Cardano Improvement Proposals


CIP 42 - New Plutus built-in serialiseData

Contents

New Plutus built-in serialiseData

Abstract

This document describes the addition of a new Plutus builtin for serialising BuiltinData to BuiltinByteString.

Motivation

As part of developing on-chain script validators for the Hydra Head protocol, we stumble across a peculiar need for on-chain scripts: we need to verify and compare digests obtained from hashing elements of the script's surrounding transaction.

In this particular context, those elements are transaction outputs (a.k.a. TxOut). While Plutus already provides built-in for hashing data-structure (e.g. sha2_256 :: BuiltinByteString -> BuiltinByteString), it does not provide generic ways of serialising some data type to BuiltinByteString.

In an attempt to pursue our work, we have implemented an on-chain library (plutus-cbor) for encoding data-types as structured CBOR / RFC 8949 in a relatively efficient way (although still quadratic, it is as efficient as it can be with Plutus' available built-ins) and measured the memory and CPU cost of encoding TxOut in a script validator on-chain.
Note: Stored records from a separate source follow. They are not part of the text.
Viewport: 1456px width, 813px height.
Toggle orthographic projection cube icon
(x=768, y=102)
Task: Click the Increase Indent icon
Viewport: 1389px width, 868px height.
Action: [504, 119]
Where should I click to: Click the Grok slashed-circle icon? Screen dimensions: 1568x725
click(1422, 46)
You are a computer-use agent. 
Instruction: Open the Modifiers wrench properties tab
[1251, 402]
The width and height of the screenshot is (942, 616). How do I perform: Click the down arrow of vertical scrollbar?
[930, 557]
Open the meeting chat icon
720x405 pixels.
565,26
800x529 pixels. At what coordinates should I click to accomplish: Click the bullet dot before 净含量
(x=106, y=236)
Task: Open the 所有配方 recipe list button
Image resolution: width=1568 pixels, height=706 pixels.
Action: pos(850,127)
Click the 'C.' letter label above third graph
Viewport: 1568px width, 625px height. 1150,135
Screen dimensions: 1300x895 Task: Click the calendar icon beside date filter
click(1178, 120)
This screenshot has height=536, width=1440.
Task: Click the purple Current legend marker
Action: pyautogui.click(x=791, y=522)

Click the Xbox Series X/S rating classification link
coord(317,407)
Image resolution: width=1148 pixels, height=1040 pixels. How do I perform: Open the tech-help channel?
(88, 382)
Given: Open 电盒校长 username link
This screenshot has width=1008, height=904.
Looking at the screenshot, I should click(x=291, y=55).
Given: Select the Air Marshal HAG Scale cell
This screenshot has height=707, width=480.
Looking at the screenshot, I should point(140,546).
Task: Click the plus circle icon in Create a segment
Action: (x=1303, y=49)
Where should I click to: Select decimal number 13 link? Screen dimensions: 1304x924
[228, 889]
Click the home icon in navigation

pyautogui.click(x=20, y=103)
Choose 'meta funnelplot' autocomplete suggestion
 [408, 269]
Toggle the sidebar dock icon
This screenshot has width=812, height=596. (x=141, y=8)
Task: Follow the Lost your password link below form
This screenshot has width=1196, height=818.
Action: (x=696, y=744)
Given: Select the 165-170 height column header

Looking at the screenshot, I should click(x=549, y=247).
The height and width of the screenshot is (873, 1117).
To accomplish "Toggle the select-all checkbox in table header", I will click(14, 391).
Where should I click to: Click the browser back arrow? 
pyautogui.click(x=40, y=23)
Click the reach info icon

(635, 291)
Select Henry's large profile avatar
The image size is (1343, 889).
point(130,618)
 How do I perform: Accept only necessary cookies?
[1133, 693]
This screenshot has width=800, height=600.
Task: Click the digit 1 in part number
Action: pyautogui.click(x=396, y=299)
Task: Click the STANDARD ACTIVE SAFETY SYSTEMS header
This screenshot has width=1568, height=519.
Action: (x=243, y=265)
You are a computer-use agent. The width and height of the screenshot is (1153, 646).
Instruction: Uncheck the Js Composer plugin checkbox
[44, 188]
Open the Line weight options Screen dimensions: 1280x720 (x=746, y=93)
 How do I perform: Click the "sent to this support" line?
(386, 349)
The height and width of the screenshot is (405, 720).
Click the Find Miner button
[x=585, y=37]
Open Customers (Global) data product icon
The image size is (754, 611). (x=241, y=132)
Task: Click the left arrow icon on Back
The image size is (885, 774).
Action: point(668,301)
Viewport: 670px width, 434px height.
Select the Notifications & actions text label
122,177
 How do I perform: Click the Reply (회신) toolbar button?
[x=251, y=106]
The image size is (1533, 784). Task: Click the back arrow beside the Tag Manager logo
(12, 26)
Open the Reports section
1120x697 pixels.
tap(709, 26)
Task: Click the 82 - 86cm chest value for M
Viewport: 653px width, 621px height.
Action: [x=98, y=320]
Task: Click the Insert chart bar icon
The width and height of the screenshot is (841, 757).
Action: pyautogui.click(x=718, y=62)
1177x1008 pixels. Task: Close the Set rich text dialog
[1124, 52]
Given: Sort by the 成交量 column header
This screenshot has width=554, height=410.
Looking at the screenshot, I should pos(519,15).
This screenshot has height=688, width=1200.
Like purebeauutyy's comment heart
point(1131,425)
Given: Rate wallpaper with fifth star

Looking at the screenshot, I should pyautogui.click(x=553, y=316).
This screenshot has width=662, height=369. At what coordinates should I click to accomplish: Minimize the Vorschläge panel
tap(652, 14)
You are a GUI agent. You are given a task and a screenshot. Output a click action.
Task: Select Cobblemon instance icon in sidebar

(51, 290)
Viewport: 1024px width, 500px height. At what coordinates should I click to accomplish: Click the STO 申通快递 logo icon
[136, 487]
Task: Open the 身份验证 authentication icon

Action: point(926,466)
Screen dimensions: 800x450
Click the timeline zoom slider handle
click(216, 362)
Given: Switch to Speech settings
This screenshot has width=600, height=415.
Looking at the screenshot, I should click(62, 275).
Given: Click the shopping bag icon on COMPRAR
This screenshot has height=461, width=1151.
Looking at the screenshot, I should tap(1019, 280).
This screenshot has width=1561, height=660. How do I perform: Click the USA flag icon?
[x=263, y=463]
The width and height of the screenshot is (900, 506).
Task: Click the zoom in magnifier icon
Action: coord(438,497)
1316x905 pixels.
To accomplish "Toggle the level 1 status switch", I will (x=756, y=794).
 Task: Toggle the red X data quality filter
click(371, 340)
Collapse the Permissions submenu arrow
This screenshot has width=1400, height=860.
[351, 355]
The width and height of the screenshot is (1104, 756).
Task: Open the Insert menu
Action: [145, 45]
The above graph shows the memory and CPU costs relative against a baseline, of encoding a TxOut using plutus-cbor in function of the number of assets present in that TxOut. The costs on the y-axis are relative to the maximum execution budgets (as per mainnet's parameters, December 2021) allowed for a single script execution. As can be seen, this is of linear complexity, i.e. O(n) in terms of the number of assets. These results can be reproduced using the encoding-cost executable in our repository.

Note that we have also calculated similar costs for ada-only TxOut, in function of the number of TxOut which is about twice as worse but of similar linear shape.

We we can see on the graph, the cost is manageable for a small number of assets (or equivalently, a small number of outputs) but rapidly becomes limiting. Ideally, we would prefer the transaction size to be the limiting factor when it comes to the number of outputs we can handle in a single validation.

Besides, in our discussions with the Marlowe team, we also discovered that they shared a similar problem when it came to serialising merkleized ASTs.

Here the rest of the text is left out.